Резкие переходы и выстроенные в ряд контрастные сцены (паратаксис) предлагают внимательному читателю и пытливому уму увидеть и восстановить пропущенные связки. Эта особенность подчеркивает трансцендентную загадку, заключенную в изречениях, делах и самораскрытиях Иисуса и пронизывающую само Евангелие мотивом тайны (Мк.1:26, 34; 7:36; 8:30; 9:9), а также объясняет не вполне ясный и приводящий в замешательство характер заключительной сцены с бегством, выражением ужаса, изумления и молчанием об увиденном (Мк.16:8). Впечатление такое, что Тот Самый Иисус, встречавшийся с учениками и толпами народа, неотразимо привлекательный и, в то же время, неуловимый для их понимания, теперь манит читателя с тем же обаянием и обращается с интригующим предложением исследовать вопрос о том, Кто же Он такой в этом Евангелии.
В Евангелии от Марка используется троичная схема. Наиболее примечательны три голоса, заявляющие о божественном сыновстве Иисуса, причем первый возвещает о нем уже в подзаголовке: «Начало Евангелия Иисуса Христа, Сына Божия» (Мк.1:1). Об этом сыновстве заявляется на трех переломных этапах жизни Иисуса – в начале, середине и конце Евангелия: гласом с неба при Его крещении («Ты Сын Мой Возлюбленный, в Котором Мое благоволение», Мк.1:11), гласом из облака при Его преображении («Сей есть Сын Мой возлюбленный», Мк.9:7) и голосом римского сотника при распятии Иисуса («Истинно Человек Сей был Сын Божий», Мк.15:39). Показательны также три предсказания крестных мук (Мк.8:31; 9:31; 10:33–34) в центре Евангелия, готовящие читателя к вступлению Иисуса в самое средоточие конфликта в Иудее и Иерусалиме. Троичная схема выражается также в трех сценах на лодке (Мк.4:35–41; 6:45–52; 8:14–21); трех наставлениях «бодрствовать» (Мк.13:33–37), ответом на которые стали трое заснувших в Гефсиманском саду в кризисной ситуации (Мк.14:37, 40, 41); трех отречениях Петра (Мк.14:66–72); трех вопросах Пилата к народу (Мк.15:9, 12, 14) и в трехэтапном переходе на третий, шестой и девятый часы распятия к смерти (Мк.15:25, 33, 34).

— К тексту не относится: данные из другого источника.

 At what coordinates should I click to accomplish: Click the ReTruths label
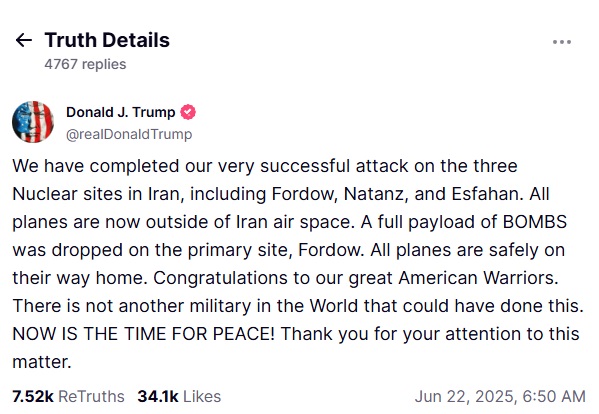91,396
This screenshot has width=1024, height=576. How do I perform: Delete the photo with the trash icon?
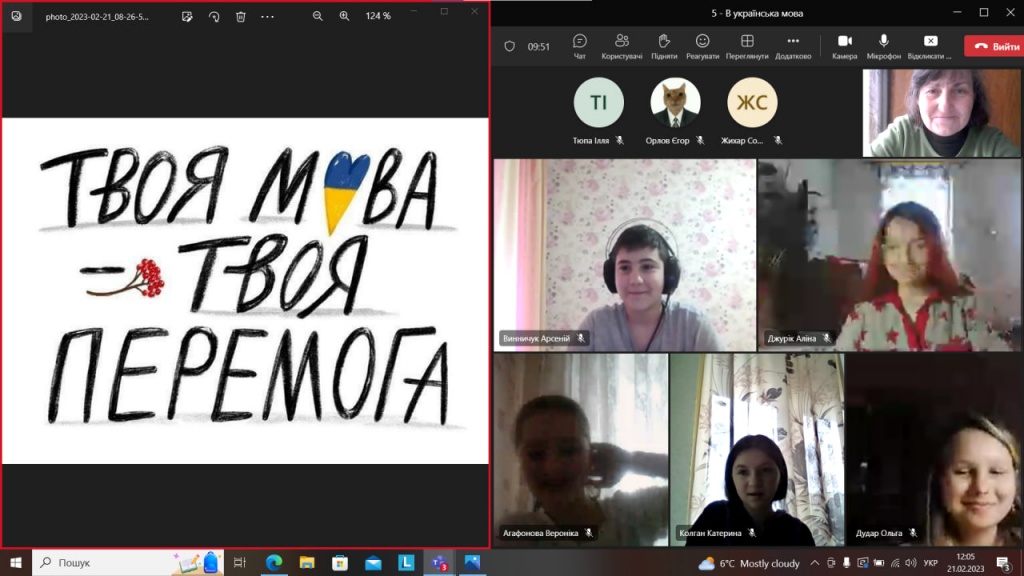click(x=240, y=16)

Структурно Евангелие от Марка высвечивает одну из основных черт библейского повествования в целом – предпочтение кратких литературных элементов. В результате мы видим калейдоскоп отдельных отрывков, в которых темы меняются и никогда не остаются надолго в центре внимания. Это означает, что тематические элементы располагаются в мозаике или коллаже из отдельных отрывков, составляющих вместе единое целое.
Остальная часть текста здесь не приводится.